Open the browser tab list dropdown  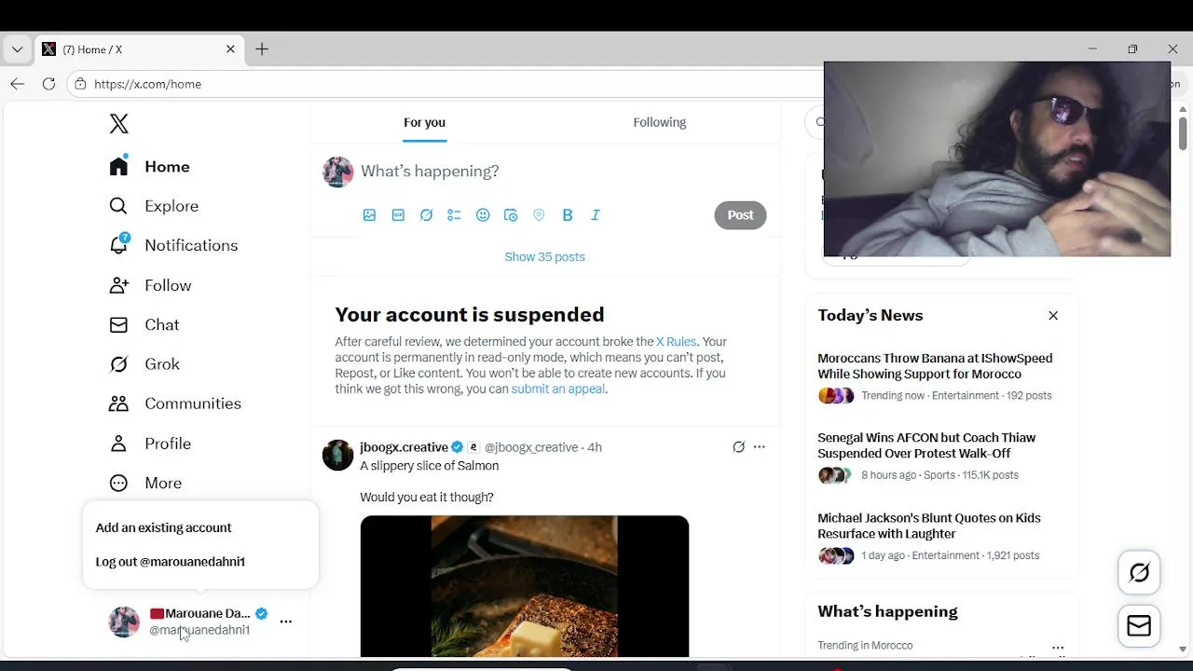click(x=17, y=49)
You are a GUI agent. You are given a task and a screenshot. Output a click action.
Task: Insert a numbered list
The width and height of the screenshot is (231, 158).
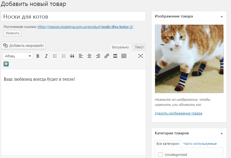coord(64,56)

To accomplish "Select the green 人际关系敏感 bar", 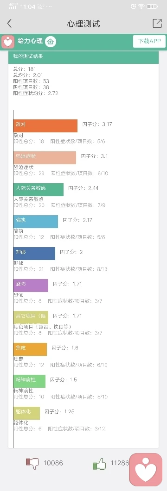I will [x=39, y=189].
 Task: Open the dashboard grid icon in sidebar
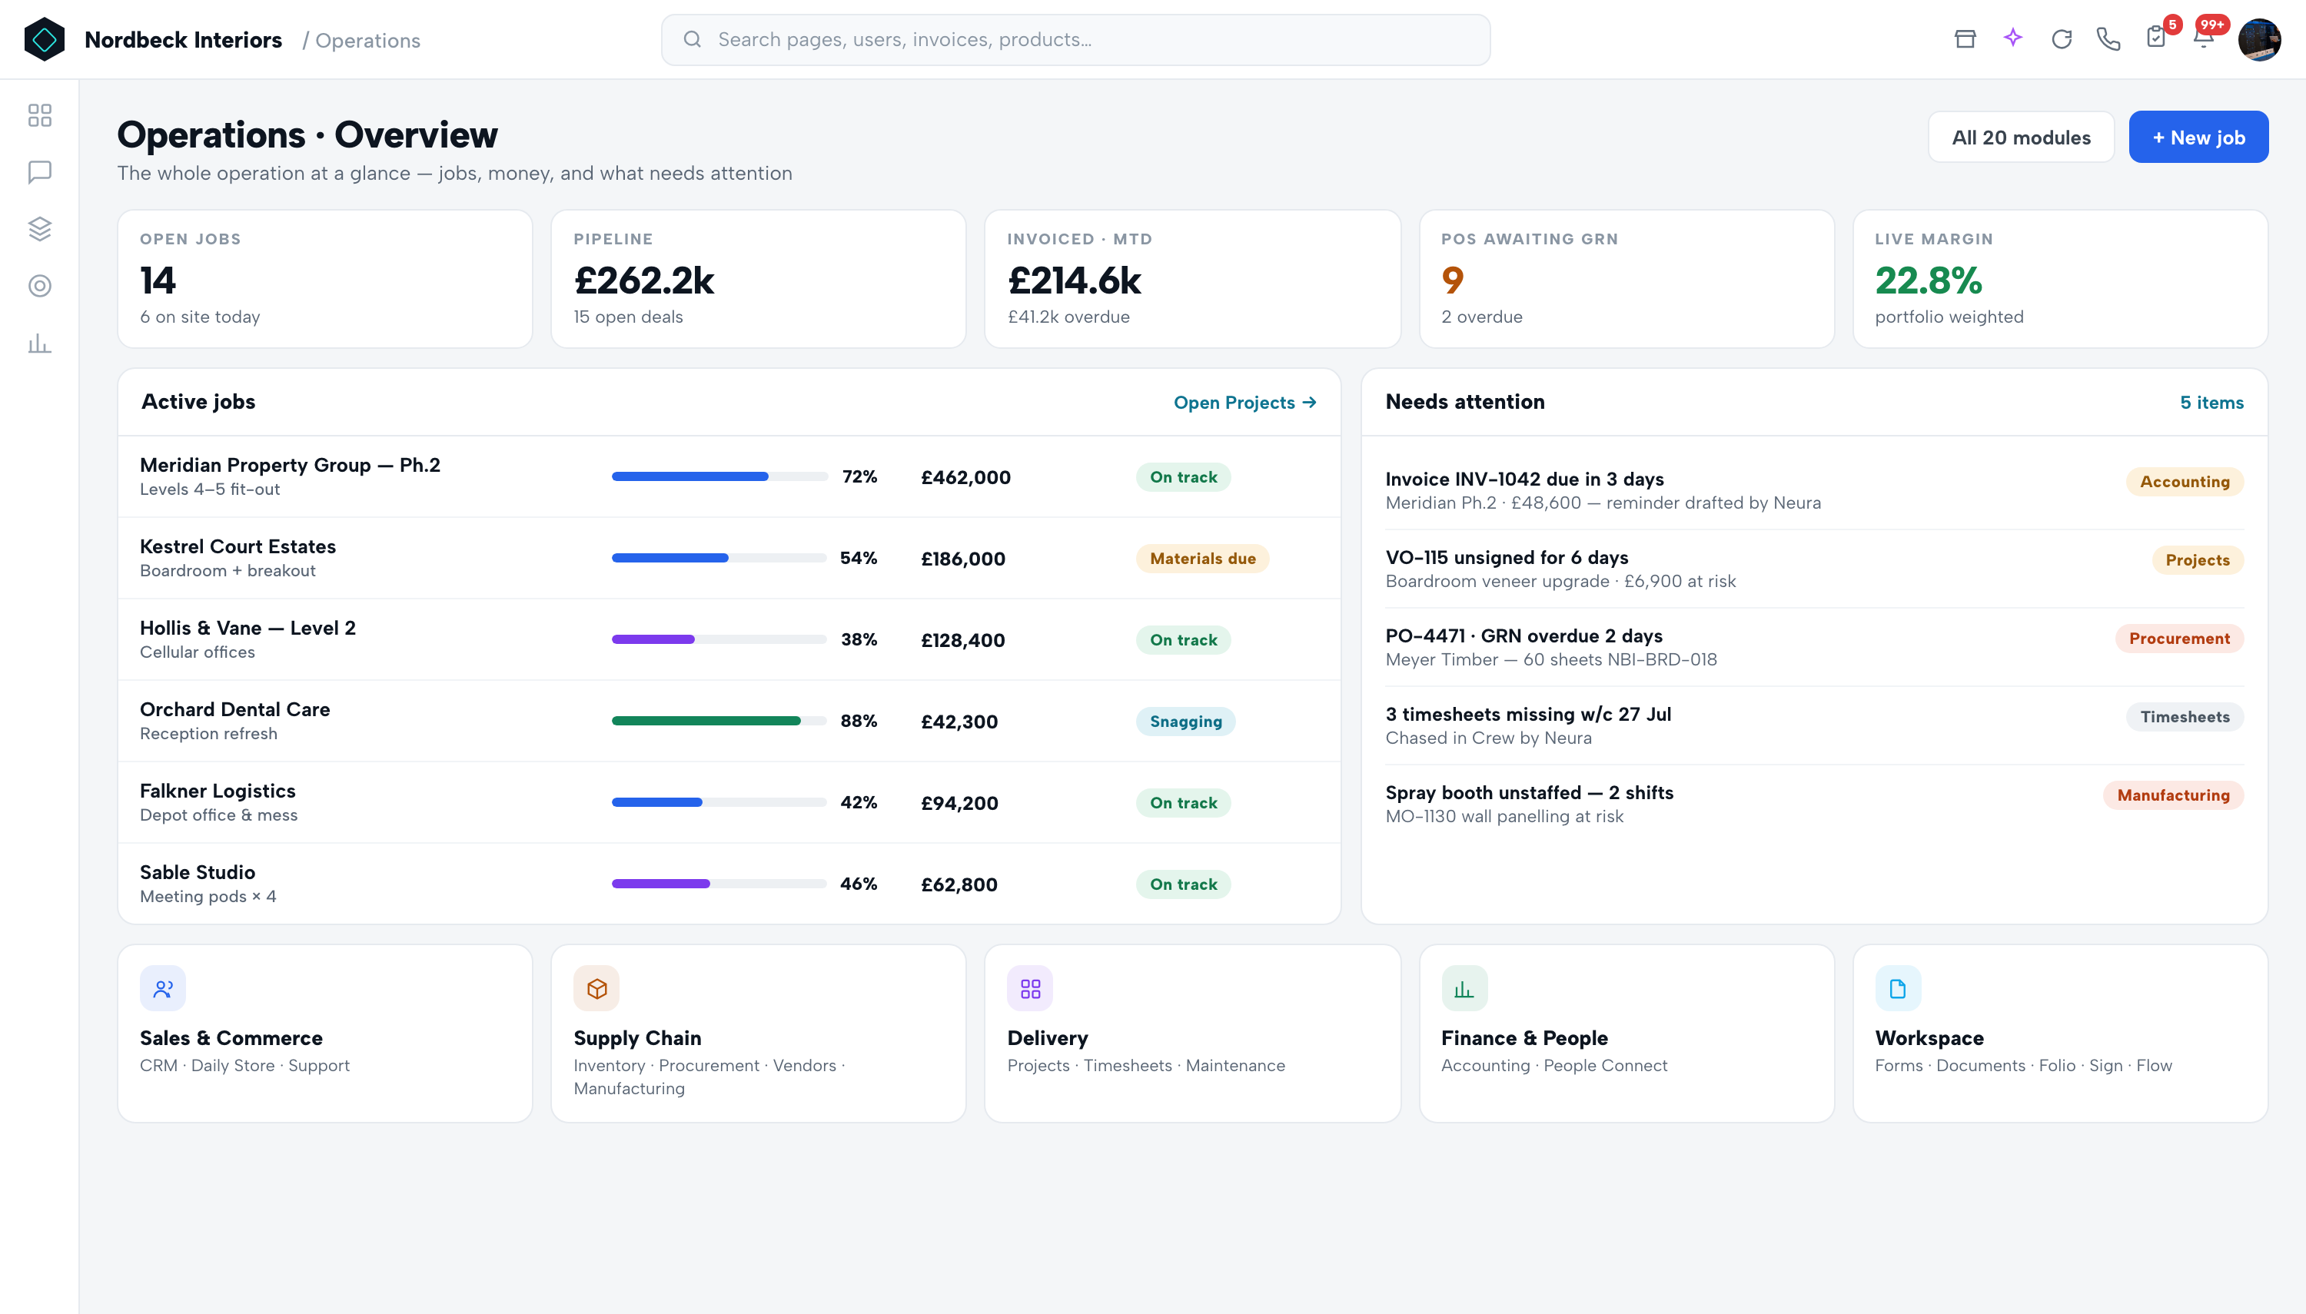click(x=40, y=115)
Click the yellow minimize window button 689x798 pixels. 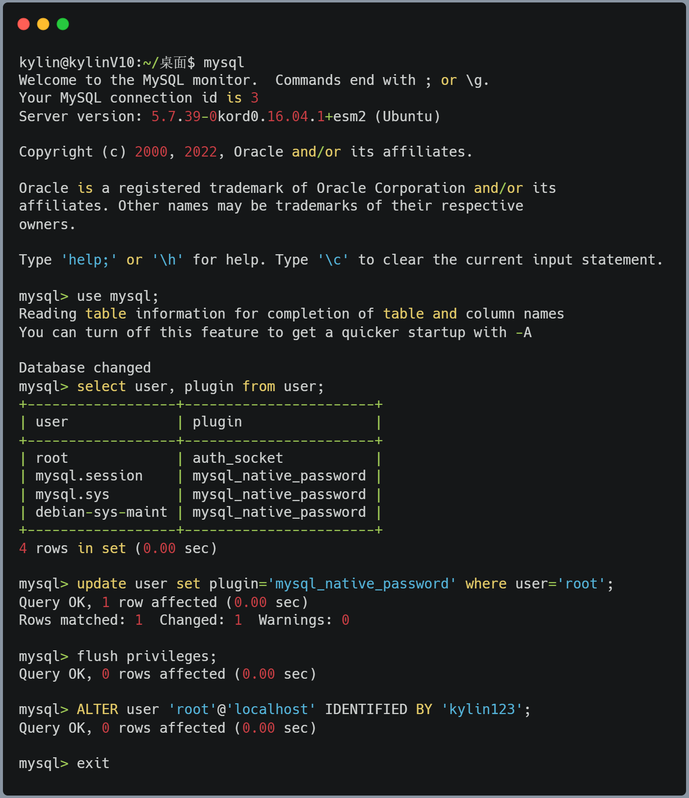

-------

** INSTRUÇÕES DA TAREFA **
Reproduza as linhas dos dados que começam na linha com "Task: Open the" e seguem até o fim dos dados, incluindo as duas extremidades e os pedidos, mas reescale as coordenadas das respostas multiplicando-as por 1,15 e arredondando para inteiros, com as metades para cima. Mantenha inalterados os números dos pedidos e omita as imagens.

** SAÍDA COMPLETA **
 Task: Open the dashboard grid icon in sidebar
click(x=46, y=132)
Click the yellow minimize window button 689x798 pixels. 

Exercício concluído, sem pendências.